Genellikle her grubun içerisinde daima bahane peşinde olan ve her türlü olumlu işin yapılmasını önlemeye çalışan bir avuç insan vardır. Abdülmuttalib'in rakipleri de, bu iftiharın ona nasip olmaması için Abdülmuttalib'e itiraz ederek  "Ey Kureyş'in büyüğü dediler, bu kuyu Ceddi'miz Hz. İsmail ( a.s. )'in hatırasıdır.

Bizim hepimiz de onun evlatlarıyız. Bu yüzden hepimiz bu işe katılmalıyız. "Abdulmuttalib bazı nedenlerden dolayı önerilerini kabul etmedi. Çünkü Abdulmuttalib, tek başına kuyuyu açarsa suyu bedava olarak umumnun yararlanmasına bırakacak ve Allah'ın evine ziyarete gelenlerin sularını temin edilmesini sağlacaktı. Bu da, hiç bir kimse karışmadan tek başına bu işi yaptığı takdirde mümkün ancak."
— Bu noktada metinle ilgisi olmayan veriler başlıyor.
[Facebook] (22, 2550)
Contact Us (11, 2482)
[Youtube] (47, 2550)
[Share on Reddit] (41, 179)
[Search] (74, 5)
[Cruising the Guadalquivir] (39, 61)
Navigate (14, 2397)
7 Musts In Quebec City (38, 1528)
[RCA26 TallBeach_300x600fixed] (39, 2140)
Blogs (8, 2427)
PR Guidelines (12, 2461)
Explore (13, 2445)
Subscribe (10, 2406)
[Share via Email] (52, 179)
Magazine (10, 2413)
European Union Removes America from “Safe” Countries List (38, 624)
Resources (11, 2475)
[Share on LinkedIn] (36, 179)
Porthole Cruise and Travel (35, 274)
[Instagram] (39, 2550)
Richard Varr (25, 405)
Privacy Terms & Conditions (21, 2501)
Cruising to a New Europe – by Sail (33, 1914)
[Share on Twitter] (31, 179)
Sonunda anlaşmayınca, kahin denilen Arab bilginlerinden birinin yanına gidip :" O ne derse kabul edeceğiz" diye kararlaştırdılar. Abdulmuttalib ve Rahipleri,Hicaz ve Şam arasında ki sussuz ve bitkisız çöllere koyuldular.

Yolun yarısında oldukça susadılar. Artık hayatlarının son dakikalarını geçirmekteydiler. Bu yüzden ölümlerini ve nasıl gömüleceklerini düşünüyorlardı. Abdulmuttalib : "Herkes kendisi için bir kabir kazsın. Öldüğü zaman kalanlar onu gömsün. Eğer susuzluk devam eder ve hepimiz ölürsek, en sonda öleninimizden başka hepimizi toprağın altına gömülmüş olur, yırtıcılar hayvanlara ve kuşlara yem olmayız "diyerek görüşünü açıkladı.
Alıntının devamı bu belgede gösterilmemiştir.